Milagre nos Andes - Nando Parrado e Vince Rause
Milagre nos Andes: 72 dias na montanha e minha longa volta para casa (Miracle in the Andes: 72 days on the mountain and my long trek home - 2006)
"Cochilei um pouco, uma meia hora talvez, e então despertei, assustado e desorientado, com uma força enorme pressionando o meu peito. Alguma coisa estava muito errada. Senti uma umidade gelada contra o rosto e um peso enorme me esmagava de tal forma que expulsava o ar dos meus pulmões. Após um instante de desorientação, entendi o que acontecera – uma avalanche havia descido a montanha e enchido a fuselagem de neve. Houve um momento de silêncio total, então ouvi um rangido lento, líquido, à medida que a neve solta se assentava sobre o próprio peso e se depositava ao meu redor como uma rocha. Tentei me mexer, mas meu corpo parecia estar envolto em concreto e não conseguia mover um dedo. Consegui algumas respirações curtas, mas logo a neve se amontoou na minha boca e nas minhas narinas e comecei a sufocar.”
No dia 13 de outubro de 1972, um avião da Força Aérea Uruguaia, transportando 45 pessoas, caiu na inóspita Cordilheira dos Andes. Entre os passageiros estavam os jogadores do time uruguaio de rugby “Old Christians”, alguns torcedores e familiares, que iam participar de uma partida amistosa na capital do Chile.

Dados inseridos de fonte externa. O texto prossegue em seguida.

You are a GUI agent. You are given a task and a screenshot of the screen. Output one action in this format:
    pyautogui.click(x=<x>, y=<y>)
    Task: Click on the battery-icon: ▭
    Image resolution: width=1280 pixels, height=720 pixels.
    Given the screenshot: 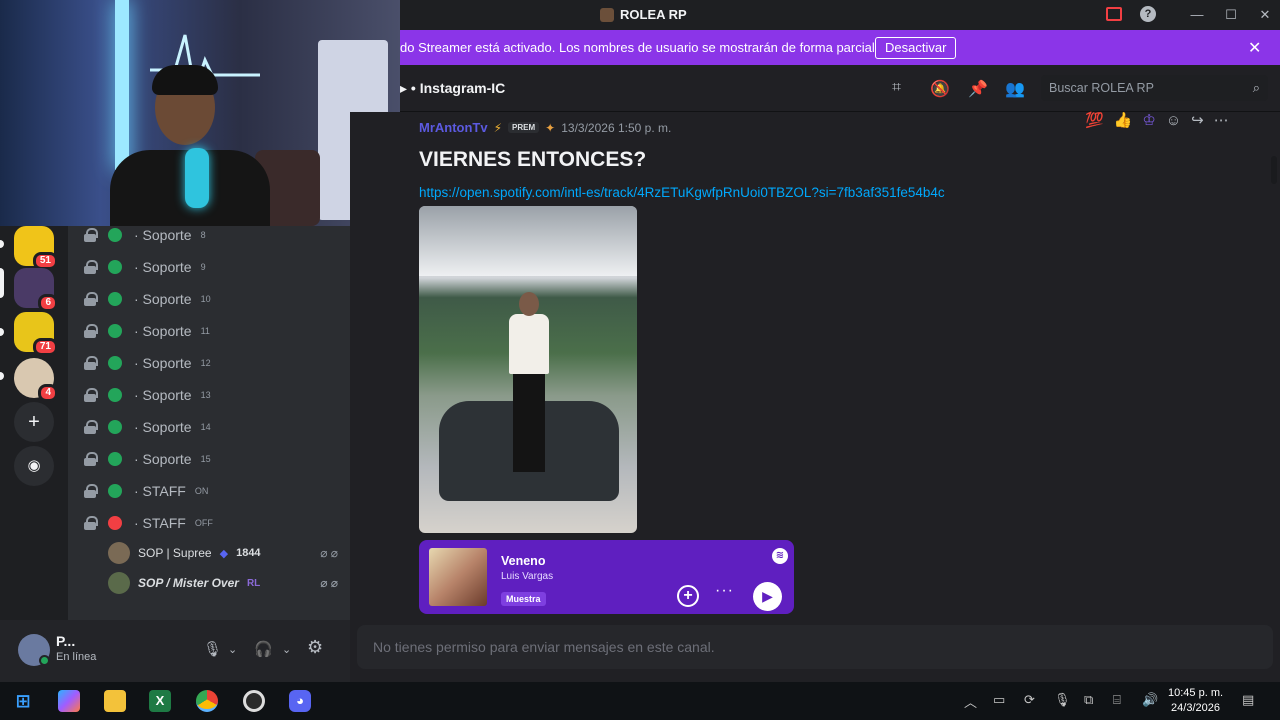 What is the action you would take?
    pyautogui.click(x=999, y=700)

Os terríveis e impressionantes acontecimentos vividos pelos sobreviventes foram narrados, pouco tempo depois, no chocante livro “Os sobreviventes: a tragédia dos Andes” (Alive: The Story of the Andes Survivors, 1974), do britânico Piers Paul Read, que fez muito sucesso e inspirou ainda o filme “Vivos” (Alive, 1993), do diretor Frank Marshall.
Em 2006, lançou-se “Milagre nos Andes”, co-escrito por um dos sobreviventes, Fernando Seler “Nando” Parrado, e o norte-americano Vince Rause.
Muitos poderiam questionar qual seria a aceitação de mais um livro sobre um fato já relatado, ainda mais como o foi no livro de Piers Paul Read, extremamente detalhista e fielmente baseado em relatos dos sobreviventes.
Vince Rause sentiu esta mesma dúvida ao ser convidado para co-escrever “Milagre nos Andes”, ainda mais com os auxílios de um sobrevivente, com incertos dotes de narrador, como ele pensou. Nos agradecimentos do livro ele mesmo relata com clareza este momento de insegurança, que apenas durou até a primeira conversa que teve com Nando Parrado.
O diferencial deste livro não reside apenas no fato de ele ser co-escrito por um dos sobreviventes, mas também em razão da singular visão de Nando Parrado que, com sua sensibilidade e angústias mais íntimas, levam o leitor a reflexões que vão desde os pensamentos mais tolos e desesperados até o extremo dos questionamentos sobre a existência de Deus. Todavia, é óbvio que um relato feito diretamente por um sobrevivente é mais vigoroso e, neste caso, acaba criando uma nova maneira de encarar todas as amarguras e dificuldades sofridas nos Andes, desde as providências tomadas imediatamente após a queda, passando pela agressividade climática nas montanhas, como também nas considerações sobre o uso do canibalismo como meio de sobrevivência e os sacrifícios na busca de ajuda.
Sem quaisquer exageros, logo após as primeiras páginas de “Milagre nos Andes” já é possível perceber se tratar de um daqueles livros que não serão largados até o seu fim.
Eis uma obra que acaba sendo uma feliz surpresa em meio às enfadonhas prateleiras de best-sellers e livros vendidos em supermercados.